- [Quoted text]:
** BEGIN **
Tarell Alvin McCraney is the phenomenal backlash to the backlash: while MTV and BET are busy recontextualizing classics as "hip-hoperas" or thinly veiled Shakespeare revivals ("O"), he's taken the modern, urban story of two brothers -- think Suzan-Lori Parks' Topdog/Underdog -- and written it with tribal African rhythms. Jonathan M. Pratt, off-stage but visible, provides a percussive heartbeat to the already throbbing text; in the center, Oshoosi Size (Brian Tyree Henry) sleeps on a uncomfortable cairn, hiding in sleep from his do-good brother, Ogun (Gilbert Owuor). One of the possible subjects of his nightmares, the leonine Elegba (Elliot Villar), stomps around him, imprisoning him within a circle of white powder. Literal and metaphorical, immediate and foreboding, poetic and brash, this simple element of staging is all the show needs (and director Tea Alagic doesn't waste our time with anything else). The rest of the show is as graceful in movement as it is abrasive in tone, like watching animals in a sumo match. McCraney has a real voice, and for all the spiritual masks, the metadramatic slips into third-person stage directions, and the borrowed songs, it is unmistakably fresh. When these brothers call out or at one another, it is with a truth polished so razor sharp that it bleeds on their tongues.

Xanadu

photo: Paul Kolnik

I spent ninety minutes at Xanadu with a big goofy smile on my face; I'd be surprised if anything opens on Broadway this season that can match it for silly gleeful fun and campy laughs. I'm no fan of the movie on which the stage show is based - a loopy fantasy in which a muse springs from a chalk drawing to inspire our hero to open a roller disco, it may well be the most inept and insipid movie musical I have ever seen - and I haven't given dance-rock band ELO (who wrote the movie's songs) a second thought since high school. But the stage musical, which is less an adaptation of the screenplay and more a happy, party-vibed satire of it, is ridiculously entertaining: Douglas Carter Beane's book plays like the comic strip spoofs of movies you'd find in Mad magazine circa its salad days: smart, punchy, and sarcastic. I had seen an early preview of the show back in May, before Cheyenne Jackson took over the male lead and before the show opened to raves, and I'm happy to say that I enjoyed it even more this second time. Jackson has the deer-in-headlights dreamboat schtick down pat and is well-matched to leading lady Kerry Butler, whose contagiously fun, winning performance makes the hard job of comedy (on roller skates, no less) look effortless. Tony Roberts has comfortably settled into his straight-man duties, while Jackie Hoffman and Mary Testa continue to clown around the proceedings likes deliciously seasoned vaudevillians. And Curtis Holbrook still delights doing that tap dance atop a desk. I don't know which pleased me more: watching his hot hoofing, or watching the lit-up faces of the two dozen on-stage audience members watching him do it.
** END **
- [Data lines]:
** BEGIN **
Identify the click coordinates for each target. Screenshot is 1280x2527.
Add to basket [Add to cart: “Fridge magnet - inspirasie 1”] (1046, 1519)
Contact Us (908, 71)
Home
** END **
- [Your instructions]:
Please answer these questions using the theater reviews:
(a) In the review of McCraney's play, who plays Ogun?
(b) Which band wrote the songs for the movie that Xanadu is based on?
(c) Who took over the male lead in Xanadu after the early preview in May?

- [Problem solution]:
(a) Gilbert Owuor
(b) ELO
(c) Cheyenne Jackson